I take note of the declaration in the majority opinion about the rationale of the exclusionary rule as stated in People v. Cahan, 44 Cal.2d 434, 449 [282 P.2d 905, 50 A.L.R.2d 513]. But the lawless conduct referred to throughout the search and seizure cases is not necessarily conduct characterized by bad faith, trickery, subterfuge, or peremptory assertion of unwarranted authority. Thus, although officers may be acting in all good faith under decisions which state the law at the time, of their actions, the searches may be invalid by reason of later decisions of the courts, e.g., People v. Superior Court (Simon) 7 Cal.3d 186 [101 Cal.Rptr. 837, 496 P.2d 1205]. The lawlessness in such cases is not of the kind which makes the officer a malefactor. In the case before us, I believe the search was unlawful as to Russi, even though the officers did act in accordance with the law in acting on Miss Reed’s consent so far as her property was concerned.

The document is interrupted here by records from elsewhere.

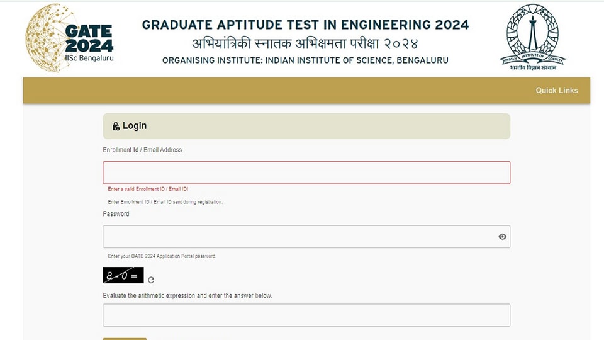Click the padlock icon beside Login
604x340 pixels.
pos(116,126)
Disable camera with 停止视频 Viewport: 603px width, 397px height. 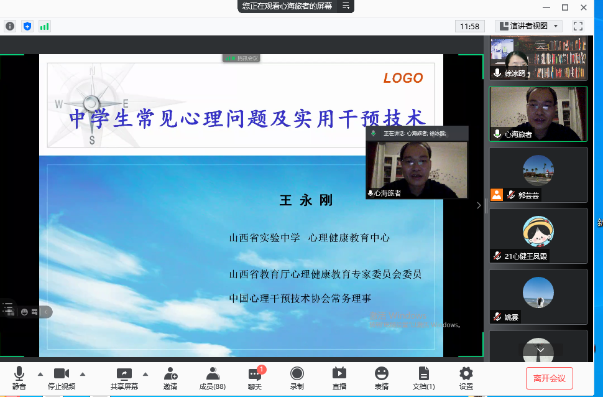coord(60,376)
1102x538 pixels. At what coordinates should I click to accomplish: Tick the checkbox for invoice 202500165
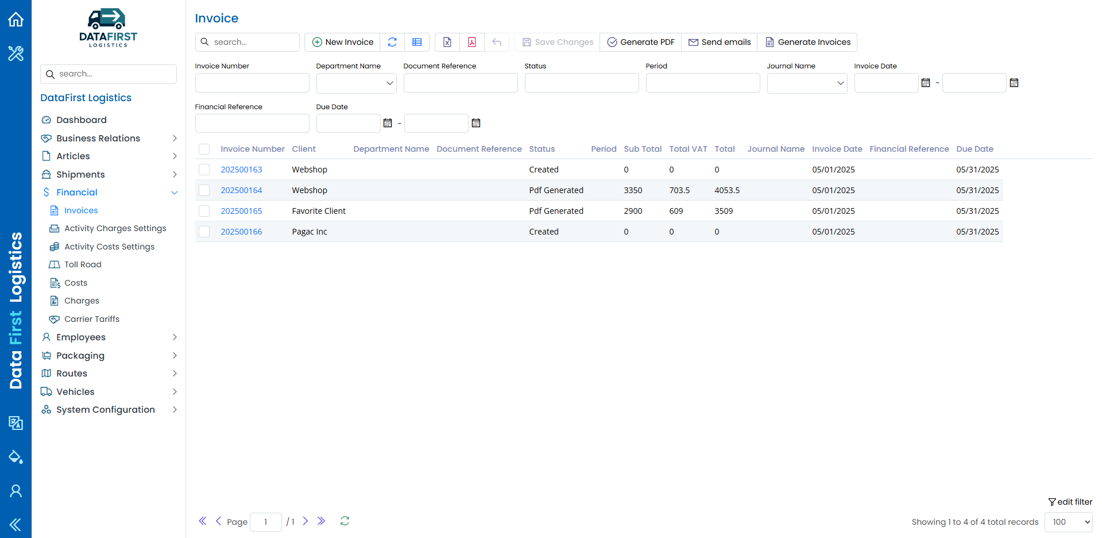204,211
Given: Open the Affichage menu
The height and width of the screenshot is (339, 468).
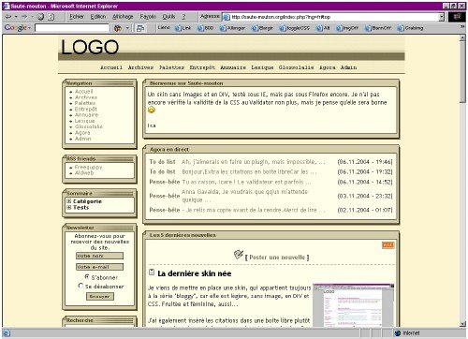Looking at the screenshot, I should pos(123,17).
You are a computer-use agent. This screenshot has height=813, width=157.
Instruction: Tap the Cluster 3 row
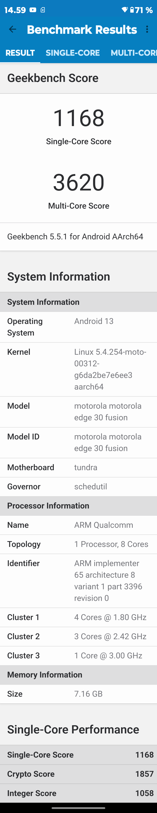(x=79, y=656)
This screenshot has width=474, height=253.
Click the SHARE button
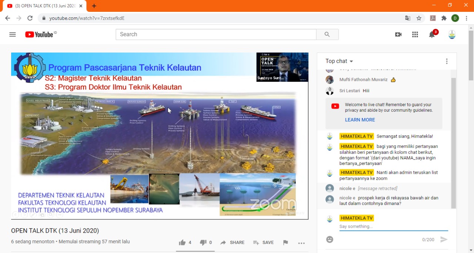pyautogui.click(x=232, y=243)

The conclusion reached by the majority would produce this result: The consent given by one guilty party, pleading for the leniency of the court in the form of probation, would make subject to search without warrant the living quarters of all persons (for a probationer may make her home *176with a number of other persons) who are within the same domicile. Thus, the consent of one given in court perhaps months or even years before the search would be multiplied in effect to become consent of many.
I would issue the writ.
Petitioner’s application for a hearing by the Supreme Court was denied August 22, 1973. Tobriner, J., Mosk, J.,' and Sullivan, J., were of the opinion that the application should be granted.
Even as to the acceding parolee or probationer the advance consent is given rather critical examination. (In re Martinez, 1 Cal.3d 641, 647 [83 Cal.Rptr. 382, 463 P.2d 734].)